:: Records for this exercise ::

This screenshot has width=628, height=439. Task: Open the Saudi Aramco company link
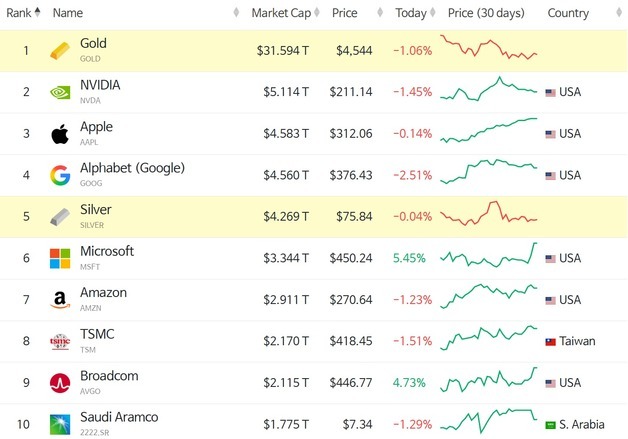pyautogui.click(x=119, y=417)
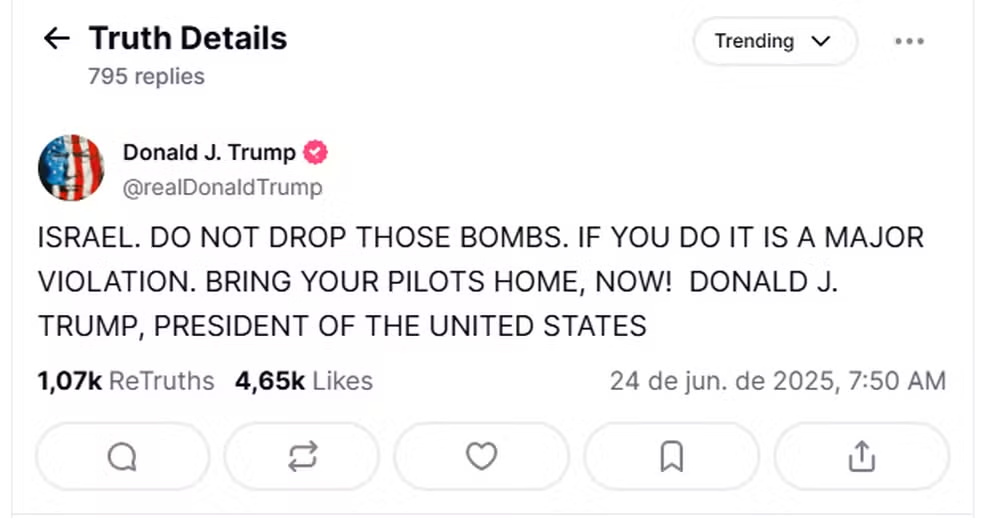Screen dimensions: 984x518
Task: Bookmark this Truth post
Action: pyautogui.click(x=671, y=456)
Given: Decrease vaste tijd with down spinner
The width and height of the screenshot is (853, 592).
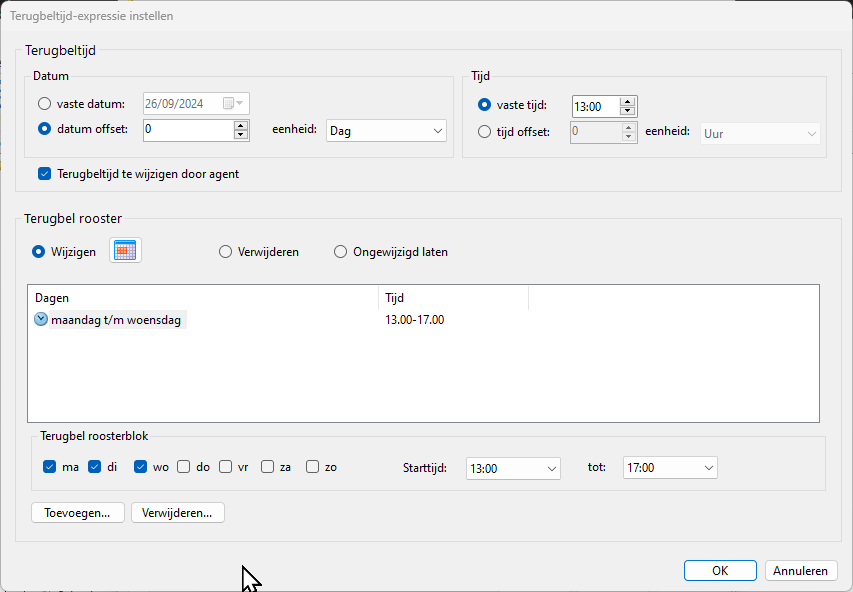Looking at the screenshot, I should pyautogui.click(x=627, y=111).
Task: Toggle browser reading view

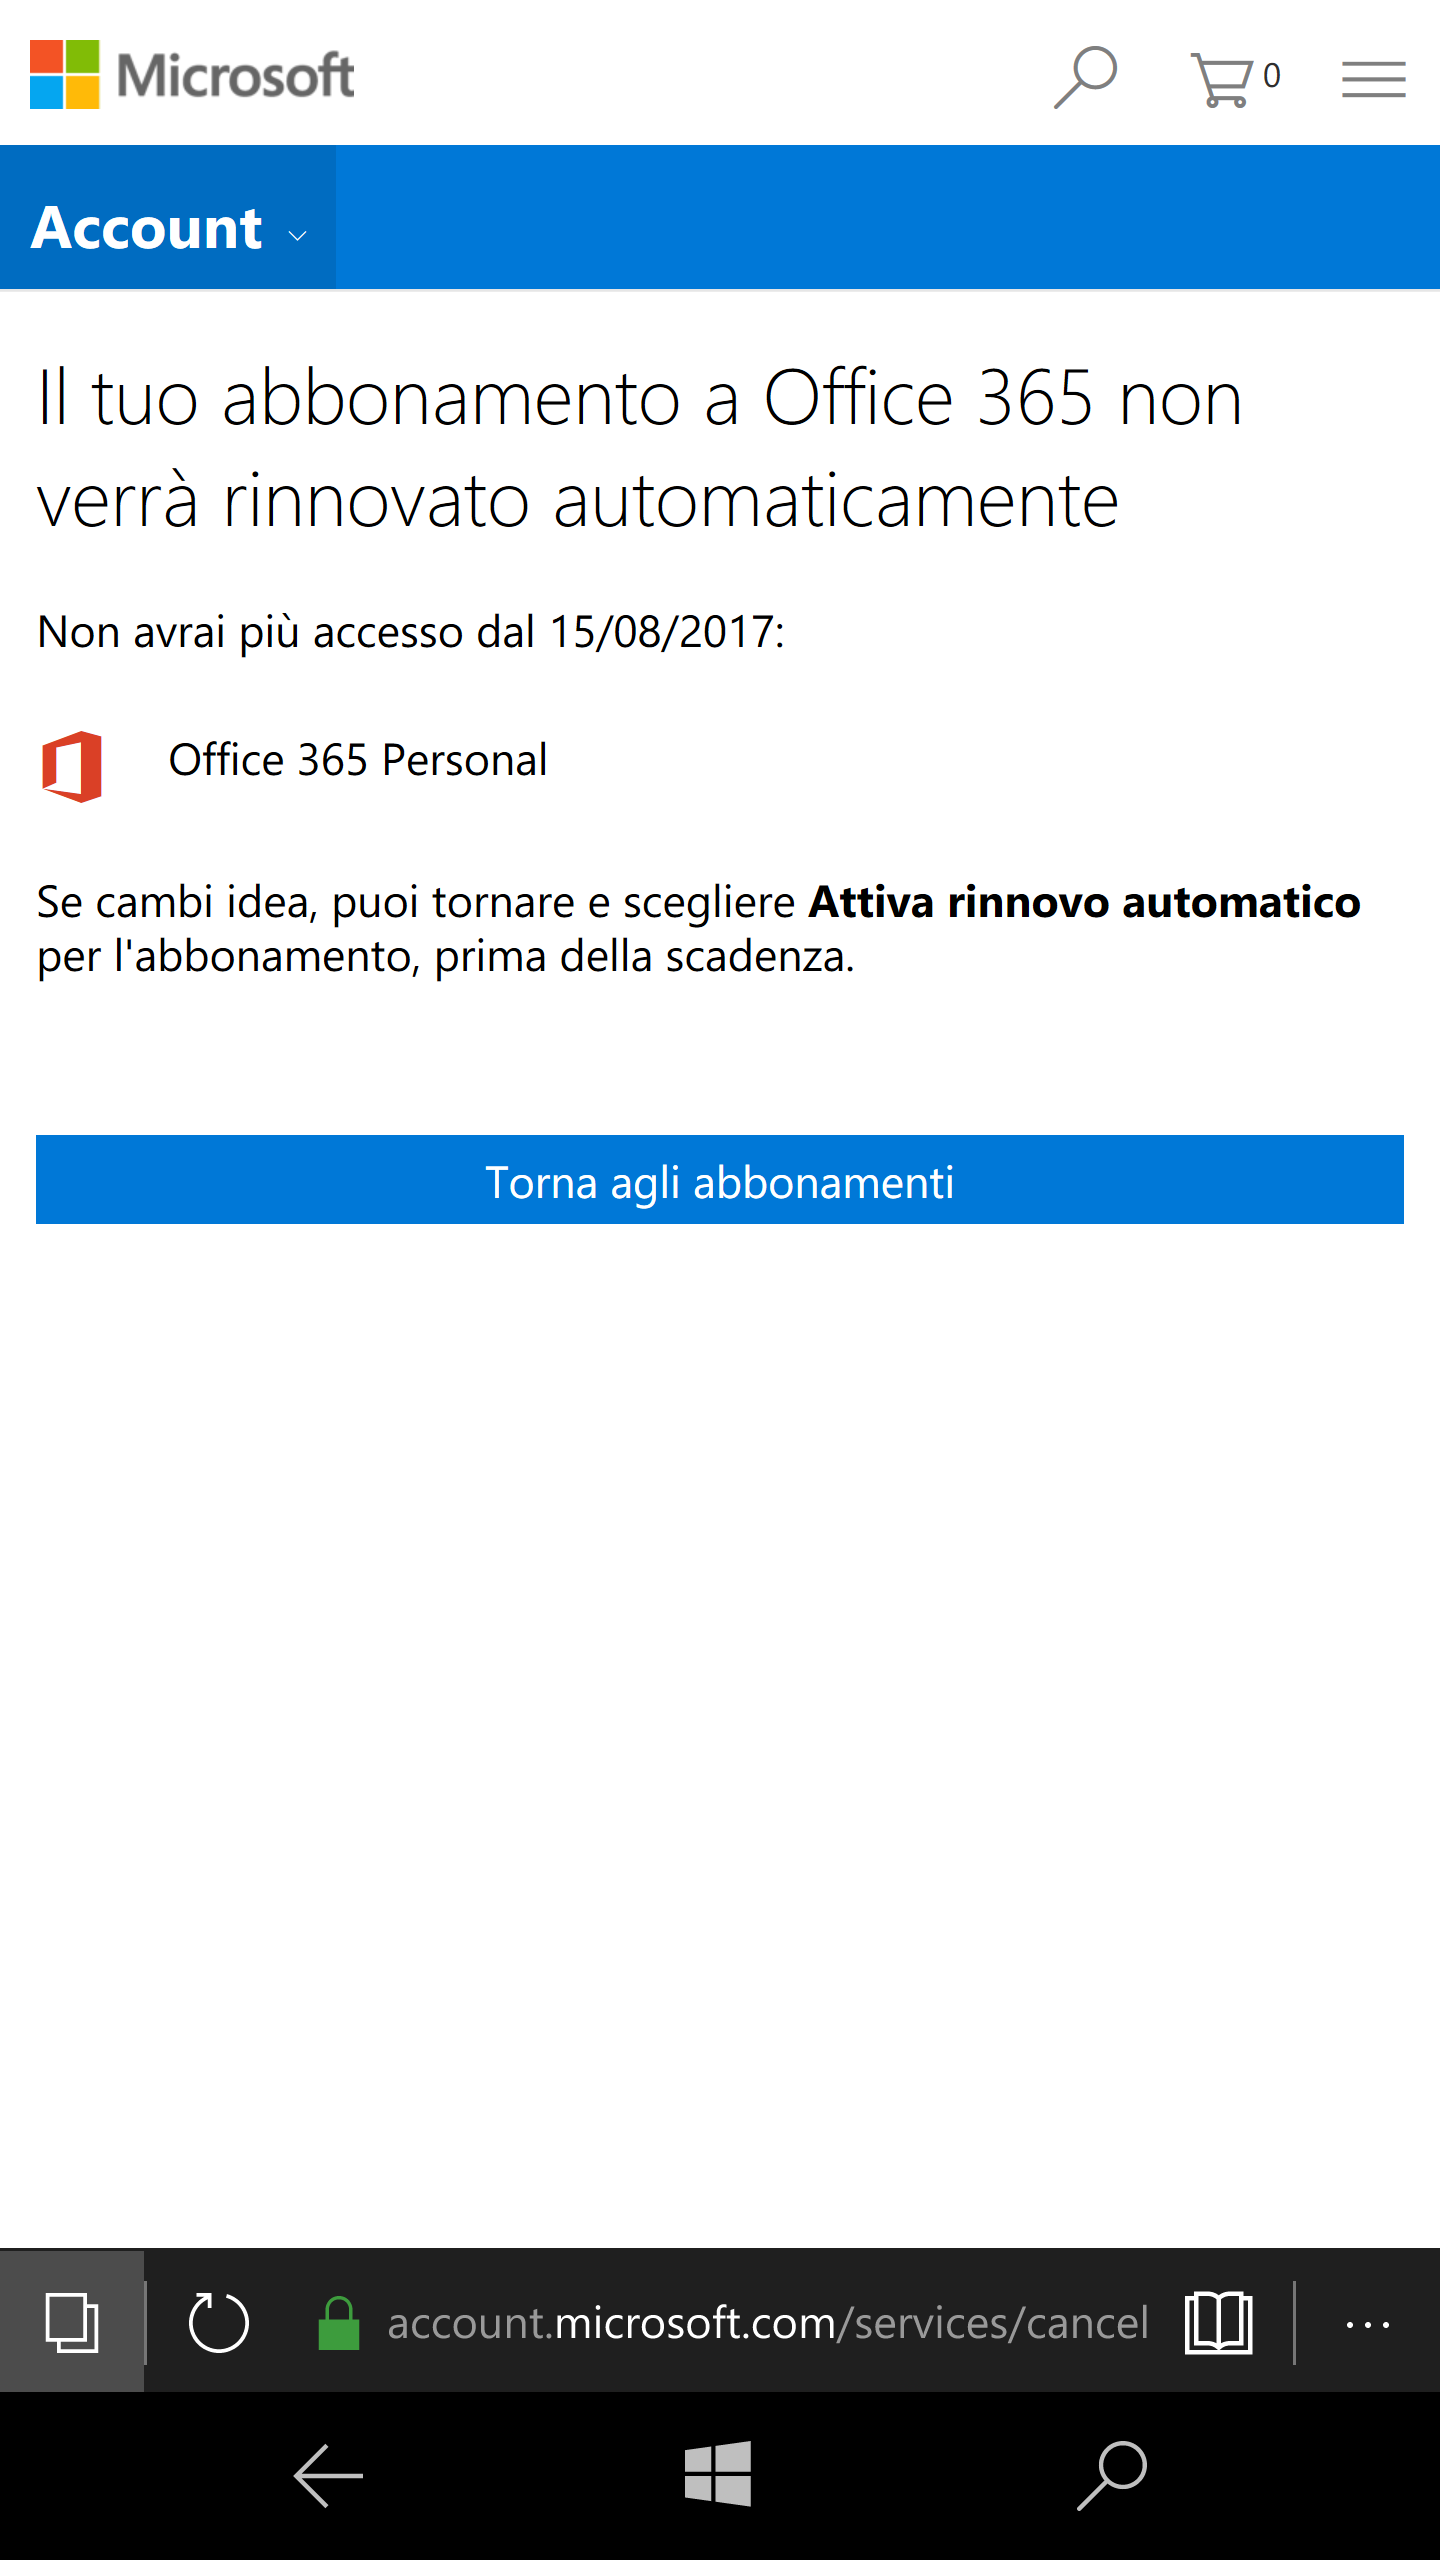Action: tap(1218, 2322)
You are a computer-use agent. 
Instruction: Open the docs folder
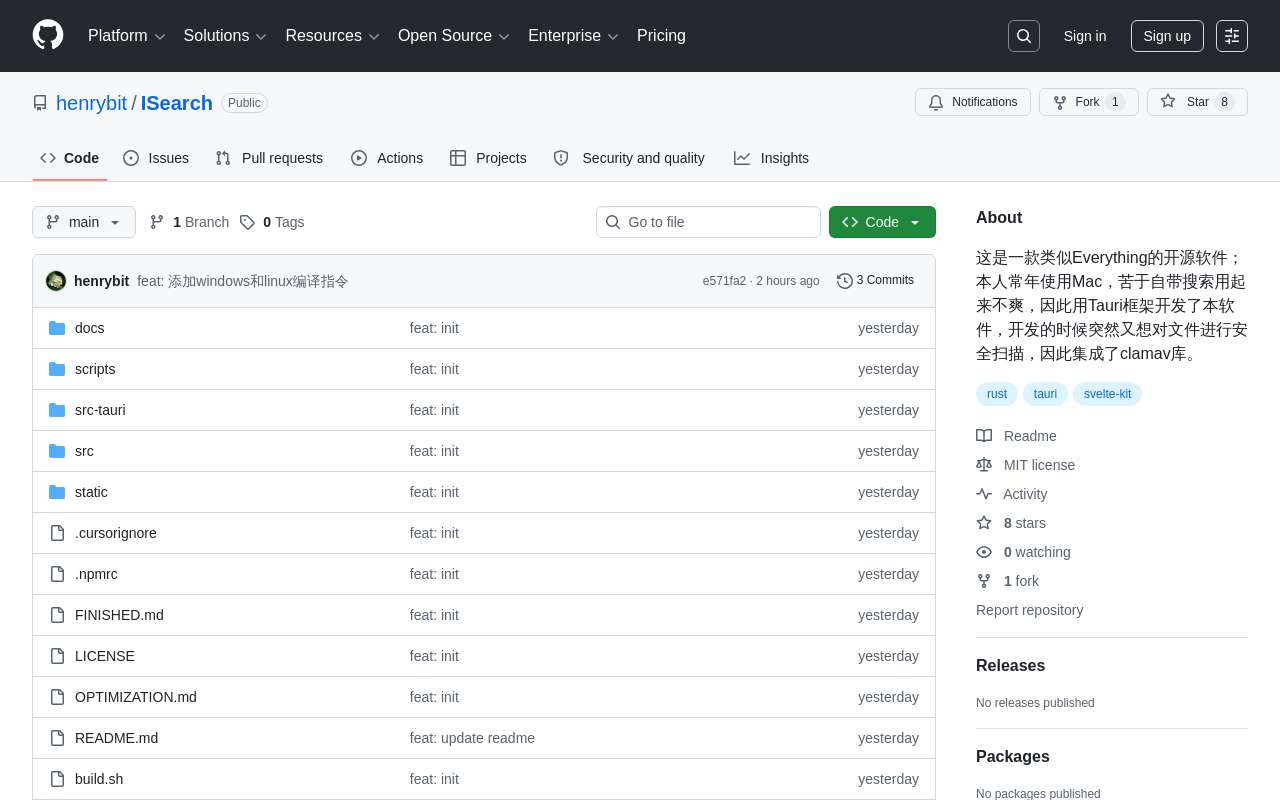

:::

Exercise details => The records above must be repeated exactly, minus their pictures.

Result =>
This screenshot has width=628, height=439. Task: Open the Saudi Aramco company link
pyautogui.click(x=119, y=417)
Screen dimensions: 984x518
Task: Bookmark this Truth post
Action: pyautogui.click(x=671, y=456)
Given: Decrease vaste tijd with down spinner
The width and height of the screenshot is (853, 592).
Looking at the screenshot, I should pyautogui.click(x=627, y=111).
Task: Toggle browser reading view

Action: tap(1218, 2322)
You are a computer-use agent. 
Instruction: Open the docs folder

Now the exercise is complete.